Es sind nicht die Kosten gestiegen, sondern die Preise für Bauprojekte: zwischen 2019, als wir das Projekt erstmals geschätzt haben, und 2023 um 37 Prozent. Daher liegen wir jetzt bei 400 Millionen Euro für die erste Phase. Die Verträge mit Bund, Land und Stadt sind unterschrieben, der Terminplan steht. Und wir haben 50 Millionen Euro eingespart, indem wir zum Beispiel das Raum- und Funktionsprogramm reduziert haben und auf Sanierungsmaßnahmen, die nicht unbedingt jetzt sein müssen, verzichten. Die Frage ist allerdings, ob sich das Einsparen langfristig auszahlt.

Die Werkstätten greifen künftig in den Berg (Rendering).
Und was beinhaltet die zweite Phase um 80 Millionen Euro?
Auch die Felsenreitschule muss saniert werden – und das Haus für Mozart, weil man einst, beim Umbau, auf die Sanierung des Bühnenturms verzichten musste. Über die Finanzierung dieser Phase wird erst verhandelt, das gesamte Projekt soll bis zum Sommer 2033 fertig sein.
2028 und 2029 kann das Große Festspielhaus nicht genutzt werden. Man braucht es aber u. a. für den „Jedermann“ bei Schlechtwetter. Haben Sie schon eine Lösung?

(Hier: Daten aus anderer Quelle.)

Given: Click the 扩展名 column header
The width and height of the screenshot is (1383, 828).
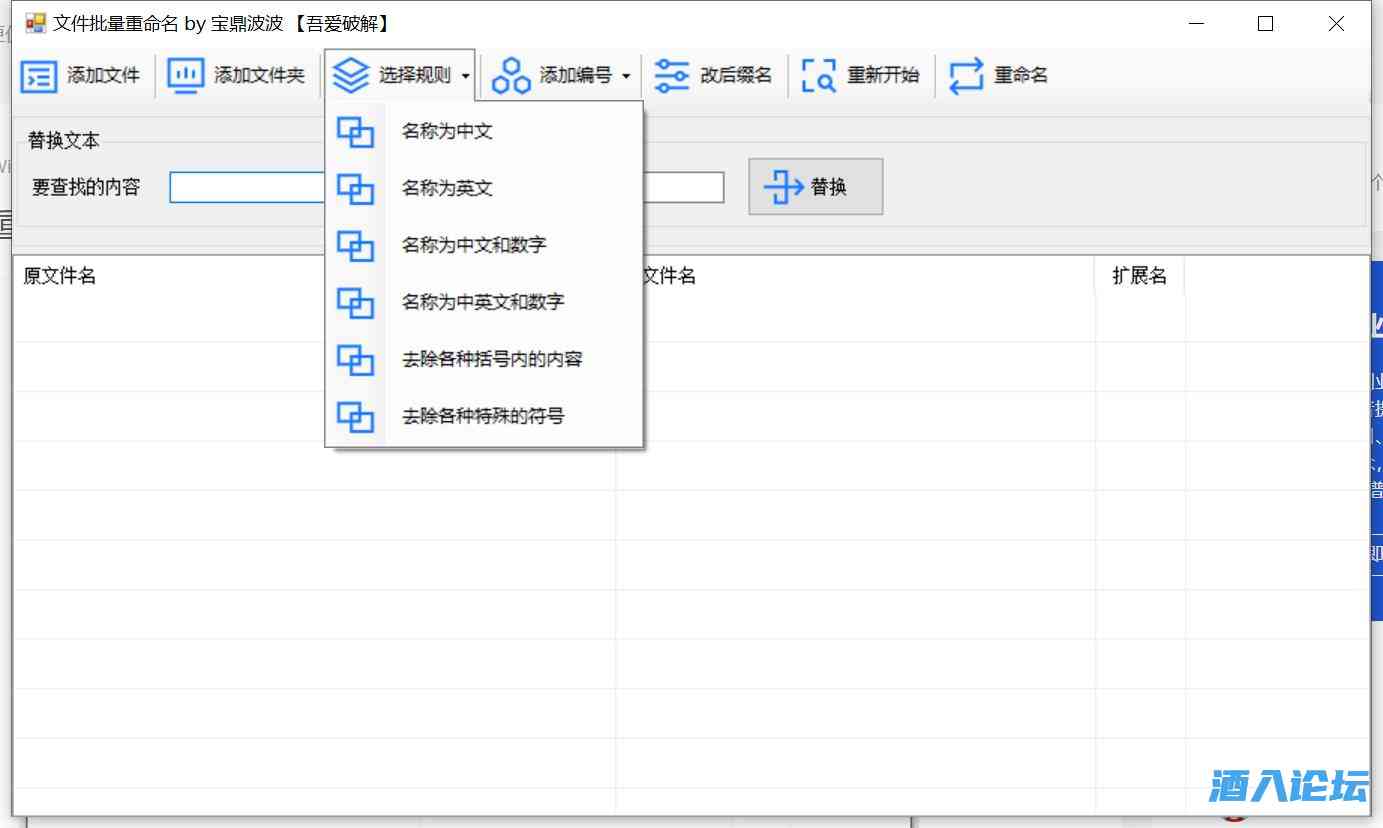Looking at the screenshot, I should click(1139, 276).
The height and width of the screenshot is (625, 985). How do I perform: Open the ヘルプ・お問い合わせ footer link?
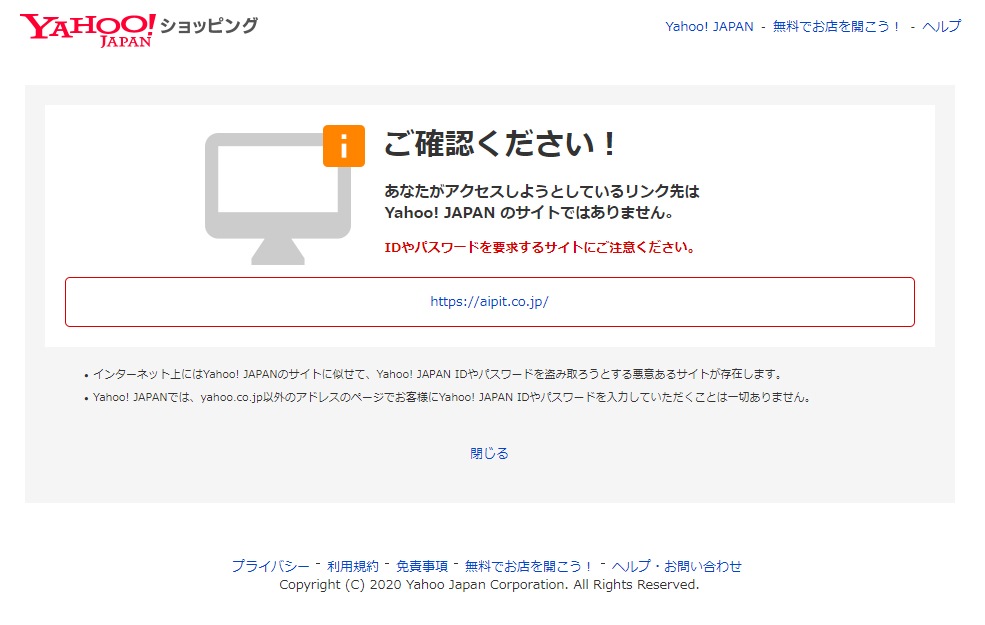(x=677, y=566)
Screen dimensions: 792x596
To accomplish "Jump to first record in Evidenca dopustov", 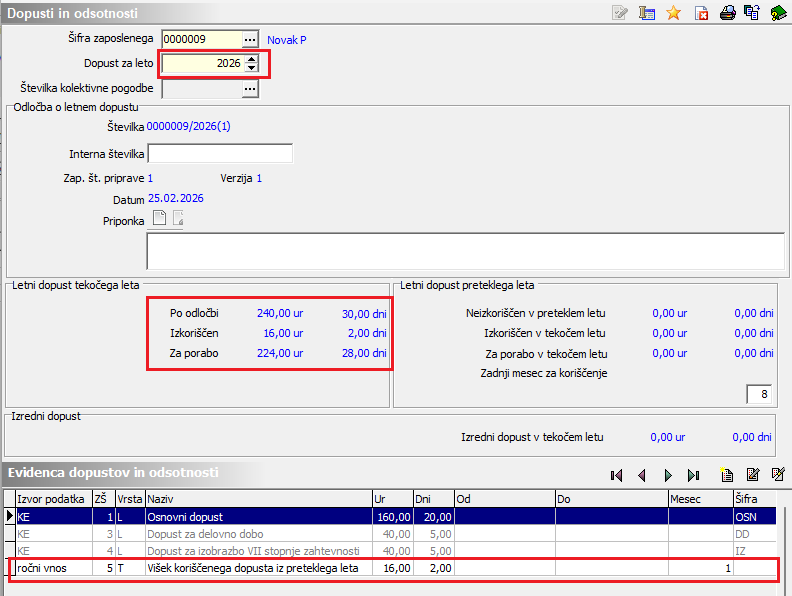I will tap(617, 475).

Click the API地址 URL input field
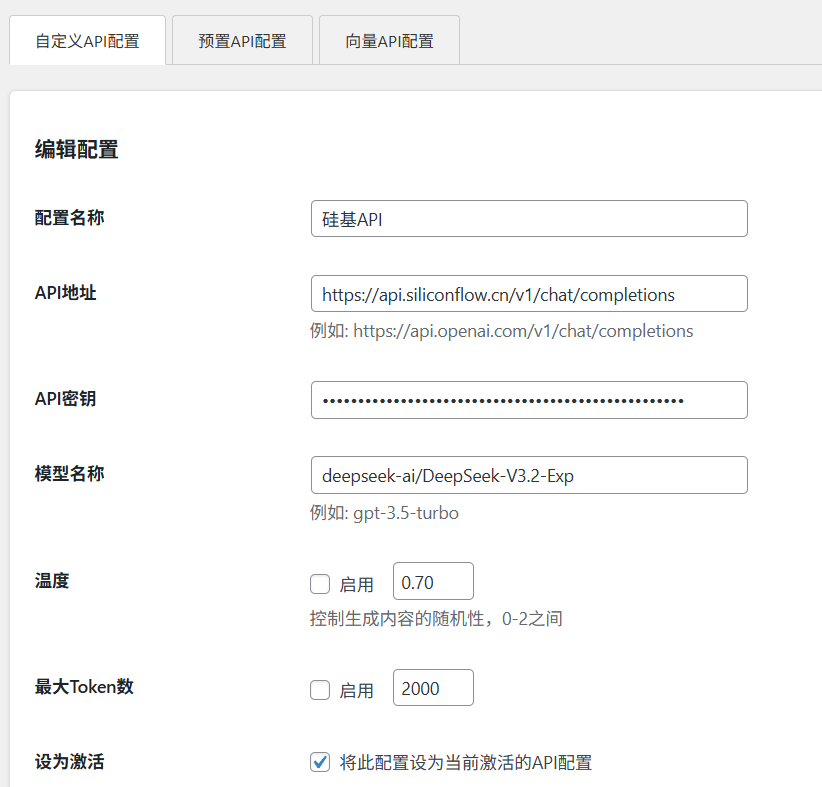(x=529, y=294)
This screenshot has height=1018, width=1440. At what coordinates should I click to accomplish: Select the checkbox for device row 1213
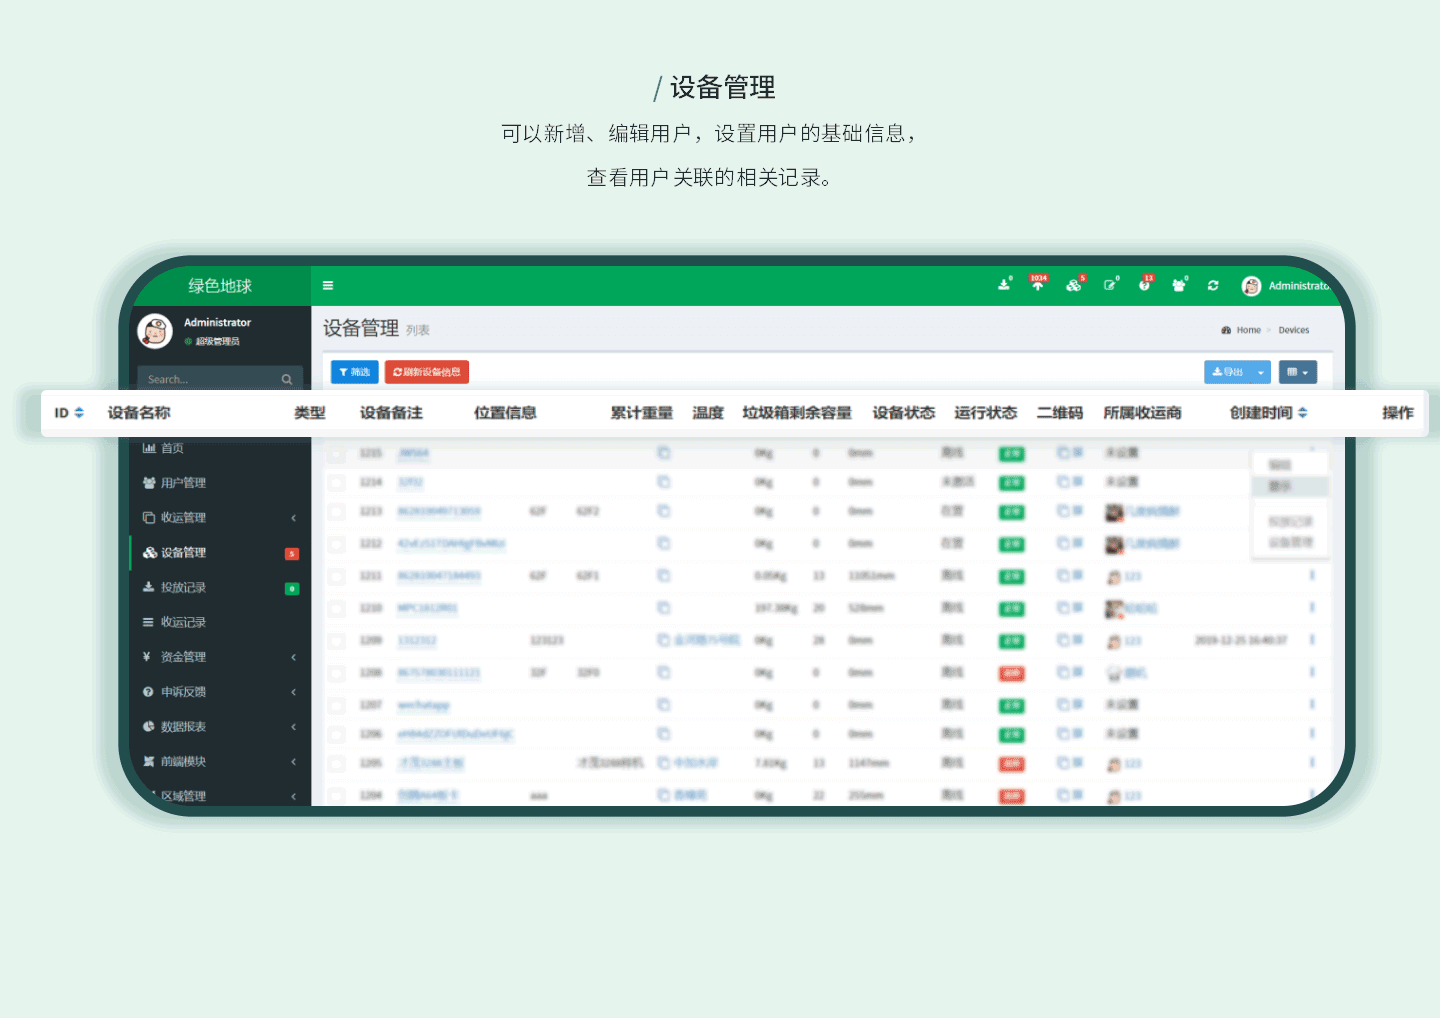(x=337, y=512)
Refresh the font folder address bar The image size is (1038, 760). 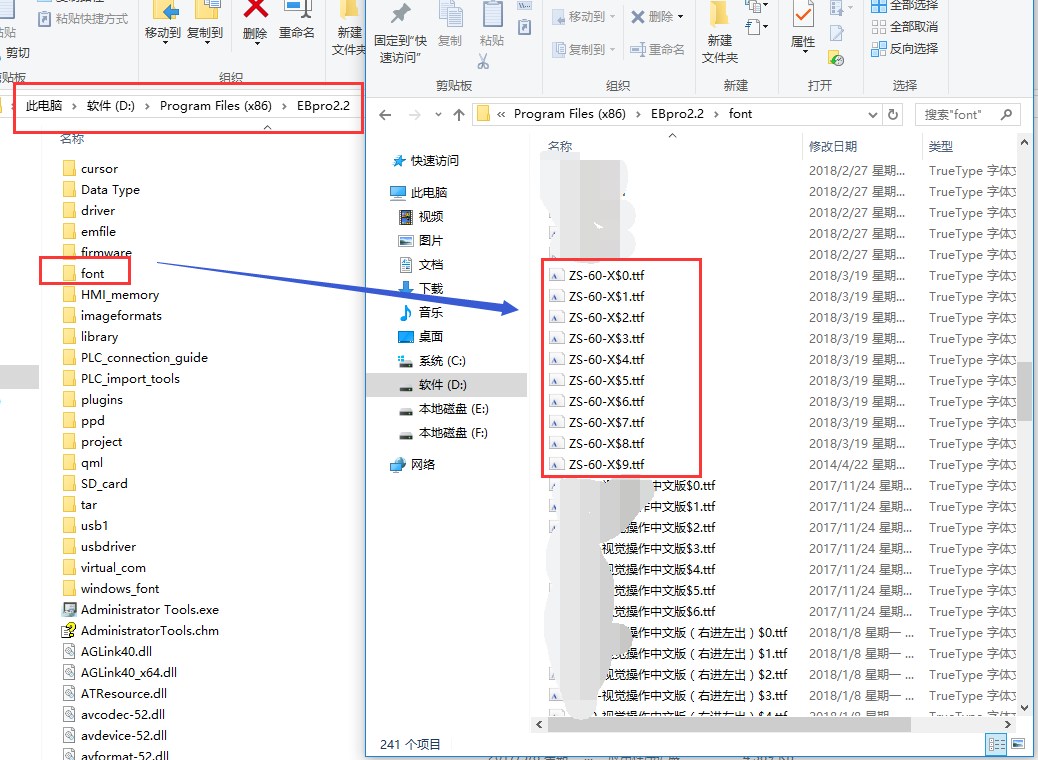(x=893, y=114)
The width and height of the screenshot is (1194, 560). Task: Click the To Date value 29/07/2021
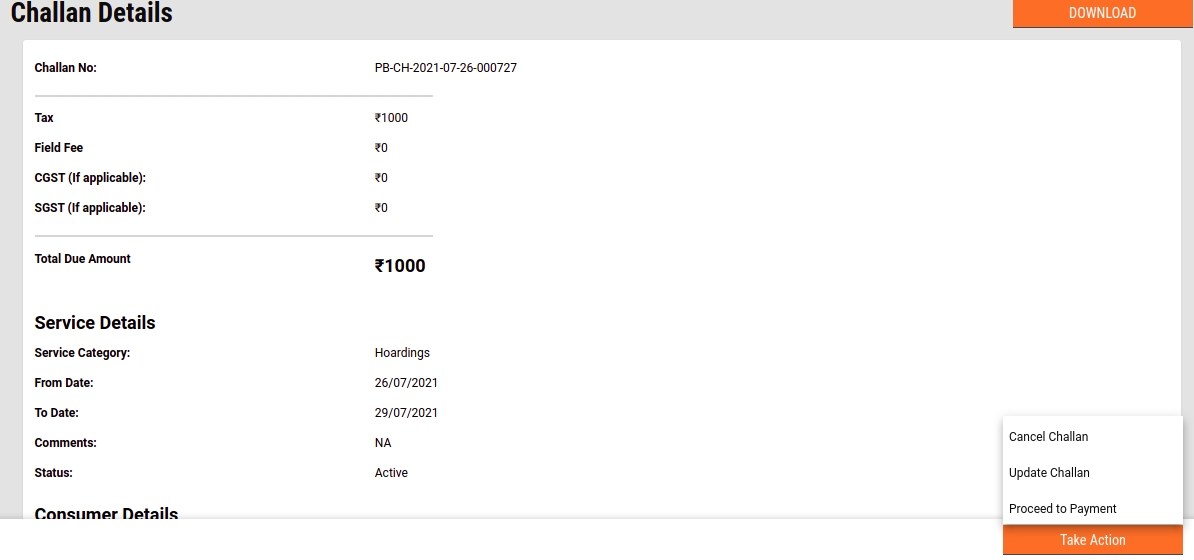click(x=406, y=413)
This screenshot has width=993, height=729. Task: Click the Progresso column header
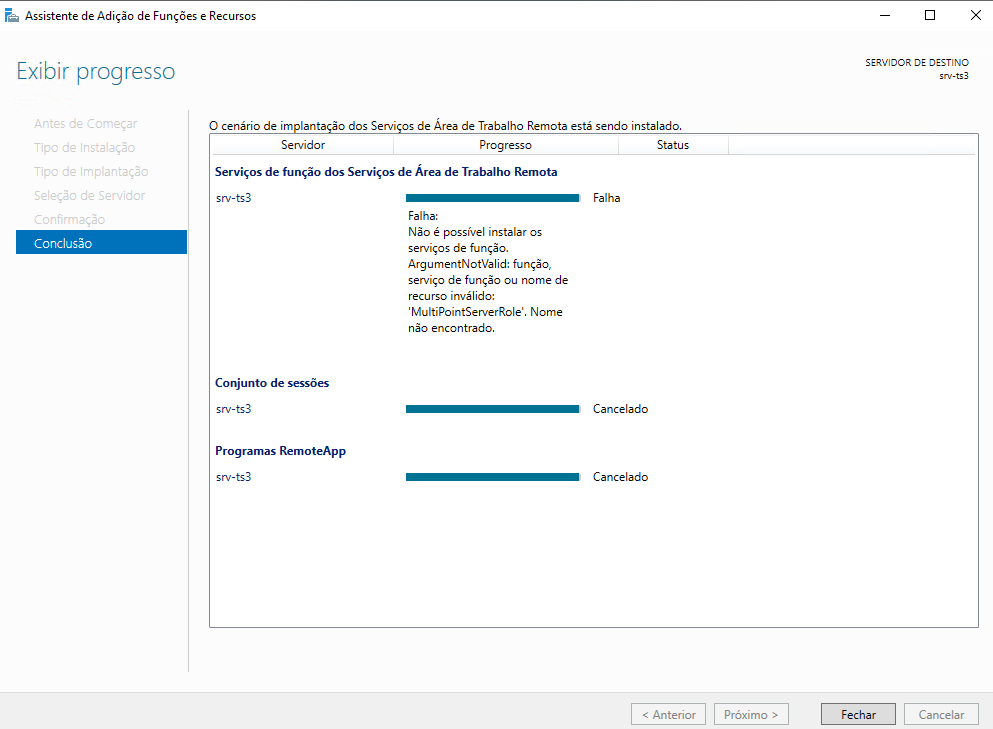pos(505,144)
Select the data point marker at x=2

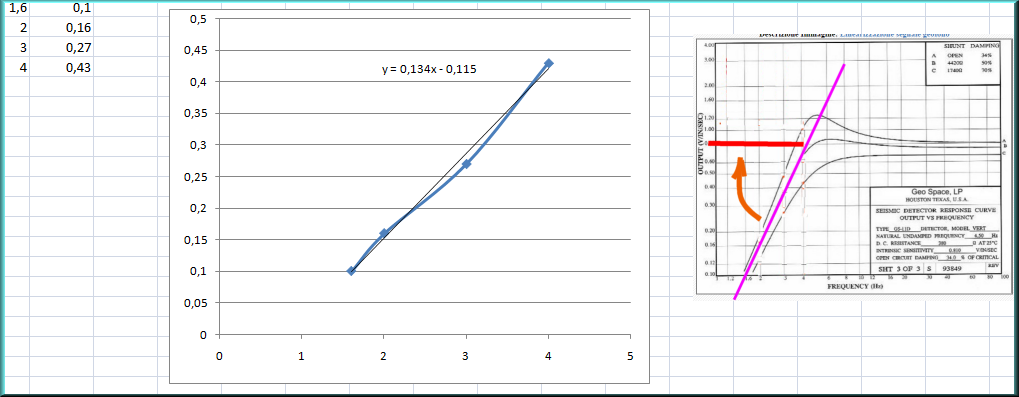pos(383,233)
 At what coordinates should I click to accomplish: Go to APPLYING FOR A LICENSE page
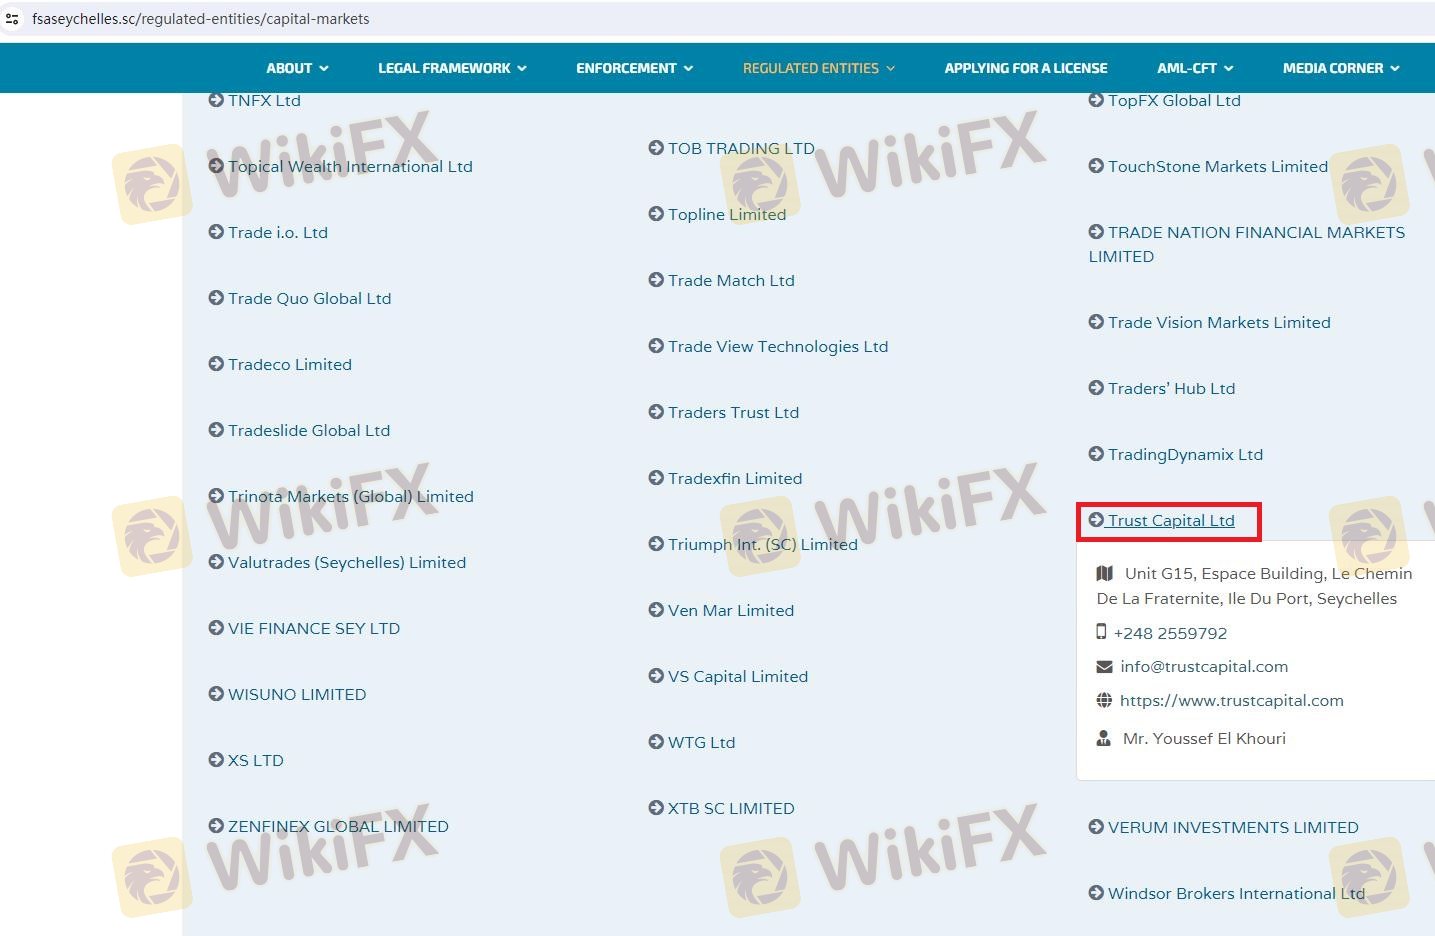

Wir arbeiten an der flexiblen Überdachung der Domplatz-Tribüne. Es braucht einen Entwurf, der von der Sachverständigenkommission zum Altstadterhaltungsschutz akzeptiert wird. Das ist nicht nur eine gestalterische, sondern auch eine technische Herausforderung, denn wir befinden uns im archäologischen Erwartungsgebiet ...
Was machen Sie mit den Opern?
Es gibt zwei attraktive Plätze in Altstadtnähe, wo wir eine temporäre Konzerthalle in Modulbauweise für 2.200 Zuschauer errichten könnten. Wir prüfen derzeit beide Standorte im Detail. Die Frage muss jedenfalls 2026 geklärt werden.